Condenamos a ingerência nos assuntos internos da República Popular da China e nos opomos a qualquer tentativa de ferir a sua integridade territorial e soberania.
Senhor Presidente:
As preocupantes circunstâncias actuais fizeram que, pela primeira vez, nos 75 anos de história da Organização das Nações Unidas, sejamos obrigados a nos reunir de modo não presencial.
A comunidade científica de Cuba, outro orgulho da nação que, desde o triunfo da Revolução dos justos, anunciou ao mundo o seu propósito de converter-se em um país de homens e mulheres de Ciência, trabalha sem descanso em uma das primeiras vacinas em fase de ensaio clínico no mundo.
Os seus criadores e outros pesquisadores e estudiosos, articulados com o sistema de Saúde, desenvolvem protocolos de atendimento às pessoas contagiadas, às recuperadas e à população de risco, que nos permitiram manter as estatísticas da epidemia em torno de 80% de pessoas contaminadas salvas, e um índice de letalidade inferior à média continental e mundial.

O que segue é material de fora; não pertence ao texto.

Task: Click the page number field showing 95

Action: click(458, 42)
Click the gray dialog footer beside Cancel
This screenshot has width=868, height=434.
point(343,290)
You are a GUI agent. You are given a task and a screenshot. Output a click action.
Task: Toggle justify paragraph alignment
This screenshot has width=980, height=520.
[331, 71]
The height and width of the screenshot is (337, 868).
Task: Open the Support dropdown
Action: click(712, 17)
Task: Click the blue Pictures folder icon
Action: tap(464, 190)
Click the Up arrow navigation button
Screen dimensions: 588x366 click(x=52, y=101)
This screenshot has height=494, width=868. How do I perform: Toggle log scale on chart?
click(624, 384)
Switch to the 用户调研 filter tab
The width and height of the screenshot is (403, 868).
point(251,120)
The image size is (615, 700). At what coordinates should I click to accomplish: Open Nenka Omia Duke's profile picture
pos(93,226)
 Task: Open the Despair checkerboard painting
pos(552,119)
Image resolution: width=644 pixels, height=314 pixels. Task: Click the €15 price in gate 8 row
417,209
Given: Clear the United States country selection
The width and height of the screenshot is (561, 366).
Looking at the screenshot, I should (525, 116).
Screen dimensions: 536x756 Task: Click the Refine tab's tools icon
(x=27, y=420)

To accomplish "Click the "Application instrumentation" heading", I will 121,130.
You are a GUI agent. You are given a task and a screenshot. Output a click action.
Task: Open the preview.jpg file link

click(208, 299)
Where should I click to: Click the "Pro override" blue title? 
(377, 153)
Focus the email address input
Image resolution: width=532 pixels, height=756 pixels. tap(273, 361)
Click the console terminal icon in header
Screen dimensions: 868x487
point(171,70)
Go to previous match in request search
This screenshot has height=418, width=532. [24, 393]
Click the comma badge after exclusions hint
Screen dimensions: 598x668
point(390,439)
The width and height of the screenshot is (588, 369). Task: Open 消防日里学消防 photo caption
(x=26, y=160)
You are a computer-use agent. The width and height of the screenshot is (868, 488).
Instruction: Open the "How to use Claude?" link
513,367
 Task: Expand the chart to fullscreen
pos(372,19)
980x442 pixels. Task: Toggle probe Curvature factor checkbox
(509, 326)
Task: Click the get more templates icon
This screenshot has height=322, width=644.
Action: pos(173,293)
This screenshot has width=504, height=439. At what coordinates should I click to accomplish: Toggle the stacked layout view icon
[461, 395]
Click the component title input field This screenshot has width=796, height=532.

“Médicos, e não bombas”, anunciou um dia o líder histórico da Revolução Cubana e principal promotor do desenvolvimento das Ciências em Cuba, Comandante em Chefe Fidel Castro Ruz. Essa é a nossa divisa. Salvar vidas e compartilhar o que somos e temos, ao preço de qualquer sacrifício, é o que oferecemos ao mundo desde as Nações Unidas, à qual só pedimos uma mudança, em sintonia com a gravidade do momento.
Somos Cuba.
Lutemos juntos pela promoção da paz, da solidariedade e do desenvolvimento.